(Available records)

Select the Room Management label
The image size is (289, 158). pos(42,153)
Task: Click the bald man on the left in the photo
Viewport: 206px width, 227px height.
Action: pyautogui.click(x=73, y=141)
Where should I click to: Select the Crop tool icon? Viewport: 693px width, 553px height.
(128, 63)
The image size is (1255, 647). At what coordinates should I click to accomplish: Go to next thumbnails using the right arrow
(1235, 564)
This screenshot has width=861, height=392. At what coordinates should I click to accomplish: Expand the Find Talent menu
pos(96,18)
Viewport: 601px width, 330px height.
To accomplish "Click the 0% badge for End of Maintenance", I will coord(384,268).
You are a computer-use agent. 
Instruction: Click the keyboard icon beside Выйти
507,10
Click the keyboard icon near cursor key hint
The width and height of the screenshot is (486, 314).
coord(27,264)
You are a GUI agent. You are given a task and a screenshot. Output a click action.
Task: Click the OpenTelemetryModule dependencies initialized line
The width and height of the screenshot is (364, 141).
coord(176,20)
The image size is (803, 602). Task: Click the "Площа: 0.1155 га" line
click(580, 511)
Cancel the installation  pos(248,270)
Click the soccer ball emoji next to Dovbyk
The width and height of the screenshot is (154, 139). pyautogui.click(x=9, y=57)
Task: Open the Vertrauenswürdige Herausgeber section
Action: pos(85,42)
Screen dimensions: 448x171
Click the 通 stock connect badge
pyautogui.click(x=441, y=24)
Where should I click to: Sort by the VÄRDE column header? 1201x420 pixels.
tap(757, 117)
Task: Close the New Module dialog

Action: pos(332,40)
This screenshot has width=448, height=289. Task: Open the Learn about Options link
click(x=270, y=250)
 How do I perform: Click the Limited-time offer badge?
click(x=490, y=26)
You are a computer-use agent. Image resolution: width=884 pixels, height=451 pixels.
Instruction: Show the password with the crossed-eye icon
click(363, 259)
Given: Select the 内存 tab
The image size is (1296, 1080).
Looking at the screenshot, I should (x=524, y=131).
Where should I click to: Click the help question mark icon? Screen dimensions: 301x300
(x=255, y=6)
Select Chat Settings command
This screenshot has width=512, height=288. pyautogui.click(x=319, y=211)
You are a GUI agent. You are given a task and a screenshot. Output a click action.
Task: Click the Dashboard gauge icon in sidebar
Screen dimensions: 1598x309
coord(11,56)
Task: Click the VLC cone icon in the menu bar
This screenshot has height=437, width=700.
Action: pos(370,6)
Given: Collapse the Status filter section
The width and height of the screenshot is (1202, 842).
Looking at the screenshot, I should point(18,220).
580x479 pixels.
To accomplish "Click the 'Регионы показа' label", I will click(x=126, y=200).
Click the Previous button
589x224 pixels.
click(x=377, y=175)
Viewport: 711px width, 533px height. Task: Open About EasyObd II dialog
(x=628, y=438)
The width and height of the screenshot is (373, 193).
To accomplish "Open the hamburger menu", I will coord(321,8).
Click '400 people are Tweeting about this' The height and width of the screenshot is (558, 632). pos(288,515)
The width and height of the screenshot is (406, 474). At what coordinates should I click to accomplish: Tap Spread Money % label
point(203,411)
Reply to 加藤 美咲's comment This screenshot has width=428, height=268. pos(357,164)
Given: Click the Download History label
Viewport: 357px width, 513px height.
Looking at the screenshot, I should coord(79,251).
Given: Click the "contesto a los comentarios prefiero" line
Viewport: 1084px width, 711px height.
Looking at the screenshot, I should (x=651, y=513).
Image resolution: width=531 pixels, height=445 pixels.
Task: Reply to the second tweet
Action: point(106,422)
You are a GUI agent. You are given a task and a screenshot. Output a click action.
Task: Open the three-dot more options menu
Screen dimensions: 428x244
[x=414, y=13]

(End Available records)

Your task for the entries above: copy exactly the span starting with the line with "The width and height of the screenshot is (373, 193)." and going on through the line with "Click '400 people", both lines included, and nothing else.

The width and height of the screenshot is (373, 193).
To accomplish "Open the hamburger menu", I will coord(321,8).
Click '400 people are Tweeting about this' The height and width of the screenshot is (558, 632). pos(288,515)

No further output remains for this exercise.